Looking back at the board layout and tracing carefully, V+ and V+AC connect across one long side of the sensor’s pinout rectangle. The other long side is wired directly together and functions as the output, connecting to R11 and C1 (both grounded) on the way. So: The sensor normally has a high resistance between its power pins and output pins; that resistance lowers when flammable gas is nearby, changing the sensor – R11 voltage divider and raising the voltage.
But why supply 15VDC + 1.25VAC to the power pins? I didn’t understand, so I cleaned the power supply board, insulated its 110V traces with electrical tape, plugged the circuit in, and took some measurements — and still didn’t get it. So I looked through my box for the sensor with the most-crushed windscreen and peeled it apart.
And I searched for flammable gas sensors online, eventually finding this slide on catalytic sensors from an OSHA workshop titled What to Look for in Gas Detection and Measurement Instrumentation.
It doesn’t match exactly, but the basic idea seems to be that you heat up a specially-coated thermistor bead; flammable gas oxidizes on it, heating it further; and you measure the change in resistance due to the increase in heat.
And things start to make more sense. You heat the bead with a small amount of AC across pins 1 and 2, and you run that AC on a DC offset so you can more easily measure resistance changes between pins 1-2 and 3-4 by making it part of a much higher voltage DC voltage divider.
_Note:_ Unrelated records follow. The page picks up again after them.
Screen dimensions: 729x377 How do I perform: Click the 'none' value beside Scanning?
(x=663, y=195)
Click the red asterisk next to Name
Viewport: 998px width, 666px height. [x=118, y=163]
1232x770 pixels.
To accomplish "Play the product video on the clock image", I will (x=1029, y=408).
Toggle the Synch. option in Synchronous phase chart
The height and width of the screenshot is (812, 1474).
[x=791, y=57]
I can deal with this.
Sensor Measurements
Running the open sensor in the live circuit shows that its bead heats up to about 160°F — and it takes about half a minute to warm up, hence the long delay from R12 – C2 – IC1B before turning on the yellow “ready” LED. (Not just a power-up delay, but a warmup delay.) The sensor also responds a lot more rapidly to approaching and dispersing gas with the windscreen removed.
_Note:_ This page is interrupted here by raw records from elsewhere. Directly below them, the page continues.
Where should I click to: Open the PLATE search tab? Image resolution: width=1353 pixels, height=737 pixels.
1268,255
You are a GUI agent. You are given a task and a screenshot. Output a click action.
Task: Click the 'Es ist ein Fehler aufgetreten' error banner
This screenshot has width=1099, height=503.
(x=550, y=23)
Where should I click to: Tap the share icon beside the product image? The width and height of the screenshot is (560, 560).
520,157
The sensor output voltage across C1 is 0V when the circuit is first powered up, rises to about 4V when the element is warm, and climbs as close as I care to measure to V+ (15V) when gas is present. The sensor and R12 (2.2KΩ) form a voltage divider across the 15V supply, so:
Condition |
VC1 |
Rsensor |
cold |
0V |
∞ |
warm |
4V |
~600Ω |
gas present |
15V |
<< 2.2KΩ |
Finally, I measure each “long leg” of the sensor at 2Ω and I measure about half an amp flowing on the “heater” side. And that’s all I need to know about the sensor.
Building a Handheld
That’s next. I’m not keen to build a biased AC supply into a handheld unit, but nor do I need to. I can heat the element with a high-frequency square wave; that simply means that the sensor output will also be a square wave, and I can deal with that by integrating the output or using a peak level detector (essentially the same thing).
It takes about half a watt to heat the bead to 160°F, and that’ll drain a 9V battery fairly quickly with constant use, but I use rechargeables anyway. And I may find I don’t have to heat it quite that much.
Where am I going to find a reasonable socket for the darn thing? I’d really prefer a nice rectangular configuration, instead of perpetuating the weird any-rotation-you-want of the original.